WRITTEN INSTRUCTION 1
Answer these questions from the article on the desert locust infestation in Tigray:
(a) What date does the article carry?
(b) According to the article, in what kind of area can chemicals only be used against locust?
(c) How old does the article say Mekele University is?
WRITTEN INSTRUCTION 2
Write a continuation of the article on the desert locust infestation in Tigray, starting after its final sentence.
=== DOCUMENT TEXT ===
Lessons from the recent desert locust infestation incident in Tigray
Gebreselasie Gebretsadik (M.A)
13 December 2019
t is to be noted that the people of Tigray have recently made history by way of united action against a posed danger by desert locust in parts of the region. While the concerted action by the people is highly commendable and signifies the power of unity among Tigreans, it is equally heartbreaking to note that Tigray is reliant on traditional ways to tackle such an issue in the 21st century.
This instance shows, on the one hand, huge potential in united human power that could further be tapped, and the long way that Tigray has to go in terms of tackling such issues using homegrown techniques and technology, on the other. Reportedly, the use of chemicals has negative effects on plants and animals and can only be used in barren areas. I also heard that there are local materials such as ash that is effective in tackling locust. If that is the case, why it is that the educational and government institutions, namely Universities, Tigray Agricultural Research Institute (TARI), and Tigray Bureau of Agriculture and Rural Development (BOARD) have not been able to do this? These institutions have been there for a long time. While Mekele University is over a quarter of a century old, the Agriculture Bureau and Research Institute have been there for much longer. Mekele University has got a number of relevant colleges and institutes, namely, College of Dryland Agriculture and Natural Resources Management, Institute of Geo-Information and Earth Observation, and Ethiopian Institute of Technology - Mekelle (EiT-M). However, apparently, there is no technological capability and the region is reliant on traditional techniques. The question is why have these institutions not been able to come up with a local solution to such problems?
=== EXTRACTED DATA ===
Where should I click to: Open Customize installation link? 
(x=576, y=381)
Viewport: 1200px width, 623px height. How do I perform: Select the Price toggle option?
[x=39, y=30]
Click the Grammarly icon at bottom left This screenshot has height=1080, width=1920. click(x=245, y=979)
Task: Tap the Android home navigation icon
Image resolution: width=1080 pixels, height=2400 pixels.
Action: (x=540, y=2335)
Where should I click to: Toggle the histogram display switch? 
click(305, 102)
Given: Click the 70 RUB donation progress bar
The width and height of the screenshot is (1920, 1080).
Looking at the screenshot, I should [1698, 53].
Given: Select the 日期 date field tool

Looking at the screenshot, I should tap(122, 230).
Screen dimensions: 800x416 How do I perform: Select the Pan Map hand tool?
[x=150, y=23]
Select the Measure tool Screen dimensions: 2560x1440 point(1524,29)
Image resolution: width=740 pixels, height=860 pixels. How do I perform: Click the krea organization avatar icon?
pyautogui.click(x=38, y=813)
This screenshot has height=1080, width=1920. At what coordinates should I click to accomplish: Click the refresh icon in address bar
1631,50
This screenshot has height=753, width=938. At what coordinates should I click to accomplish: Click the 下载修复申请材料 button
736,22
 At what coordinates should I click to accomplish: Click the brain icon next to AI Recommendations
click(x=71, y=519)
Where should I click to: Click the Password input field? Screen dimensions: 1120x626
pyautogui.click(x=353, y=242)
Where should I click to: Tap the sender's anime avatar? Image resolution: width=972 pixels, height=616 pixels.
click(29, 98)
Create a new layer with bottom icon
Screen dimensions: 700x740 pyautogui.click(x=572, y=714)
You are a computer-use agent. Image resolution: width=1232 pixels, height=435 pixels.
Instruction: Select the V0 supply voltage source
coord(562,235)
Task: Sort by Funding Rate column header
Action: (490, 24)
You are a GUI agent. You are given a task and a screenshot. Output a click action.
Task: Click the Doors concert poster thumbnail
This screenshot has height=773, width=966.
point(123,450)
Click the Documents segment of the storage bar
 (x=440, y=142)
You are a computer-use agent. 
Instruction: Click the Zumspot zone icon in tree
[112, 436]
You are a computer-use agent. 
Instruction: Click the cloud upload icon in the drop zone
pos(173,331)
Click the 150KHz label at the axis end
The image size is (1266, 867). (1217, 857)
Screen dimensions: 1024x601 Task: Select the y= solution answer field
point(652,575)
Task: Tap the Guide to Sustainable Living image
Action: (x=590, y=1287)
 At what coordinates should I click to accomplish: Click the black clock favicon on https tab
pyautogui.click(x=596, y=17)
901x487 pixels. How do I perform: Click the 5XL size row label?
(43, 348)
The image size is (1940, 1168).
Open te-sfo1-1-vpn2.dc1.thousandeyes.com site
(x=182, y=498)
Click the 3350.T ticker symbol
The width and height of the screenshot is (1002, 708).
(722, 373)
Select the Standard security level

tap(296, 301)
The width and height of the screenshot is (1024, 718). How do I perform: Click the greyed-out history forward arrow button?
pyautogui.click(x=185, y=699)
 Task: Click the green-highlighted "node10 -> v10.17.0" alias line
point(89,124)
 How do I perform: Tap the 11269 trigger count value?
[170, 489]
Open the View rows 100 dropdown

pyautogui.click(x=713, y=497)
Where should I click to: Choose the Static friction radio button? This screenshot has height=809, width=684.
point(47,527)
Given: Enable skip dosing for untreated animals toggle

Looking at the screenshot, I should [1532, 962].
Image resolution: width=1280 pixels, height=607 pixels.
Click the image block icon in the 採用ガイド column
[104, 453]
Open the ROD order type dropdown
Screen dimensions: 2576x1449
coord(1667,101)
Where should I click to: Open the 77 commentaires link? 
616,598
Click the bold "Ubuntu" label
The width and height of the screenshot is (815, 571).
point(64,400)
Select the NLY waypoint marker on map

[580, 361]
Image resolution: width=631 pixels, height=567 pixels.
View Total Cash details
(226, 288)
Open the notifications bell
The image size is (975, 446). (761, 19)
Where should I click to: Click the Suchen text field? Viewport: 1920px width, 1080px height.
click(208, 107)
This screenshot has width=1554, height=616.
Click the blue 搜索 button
===
RIGHT ANSWER 1
(a) 13 December 2019
(b) Barren areas
(c) Over a quarter of a century old

RIGHT ANSWER 2
There is no single answer to the question of lack of invention and innovation by the Universities and Institutes such as Tigray Agricultural Research Institute (TARI). It is the result of a number of factors ranging from lack of financial resources, to limitations in technological capacity etc. However, the root cause to the problem is lack of innovative thinking among the educated section that resulted from the education system. There are three major issues in the education system, namely the teaching and learning being theoretical with little or no linkages to practice, the focus and practice of research being on academic research with particular emphasis on methodology and meeting study requirements, and attitudinal issues on the essence of education and taking educational qualification as a title and an end.
I strongly believe that an overhaul of the University level education system in terms of teaching and learning and research practices as well as changes in attitude on the meaning and purpose of education is crucial in bringing about to innovative thinking, which is an impetus for technological invention and innovation. The teaching/learning should be linked to practice and be able to produce innovative labor force, and research should be practice oriented and contribute to solving practical social and economic problem of society and supporting the development policies and programs of the region. Meanwhile, addressing attitudinal issues, namely the meaning and purpose of education, is equally important. Rectifying the attitudinal issues and developing a common understanding on the essence and purpose of education is believed to create a sense of direction and expectations among the academia and the society respectively.
The Education System
Apparently, the education system especially at university level is entirely theoretical with little or no linkages to practice. As a result, students come out of the universities by knowing jargons of their respective fields of study and are unable to link it to practice at the work places as well as their personal lives at least for the first few years. For example, a graduate of mechanical engineer is unable to do simple mechanical works at least immediately after graduation. Similarly, a horticulture graduate may not be able to grow vegetables or even identify some of the vegetables in reality.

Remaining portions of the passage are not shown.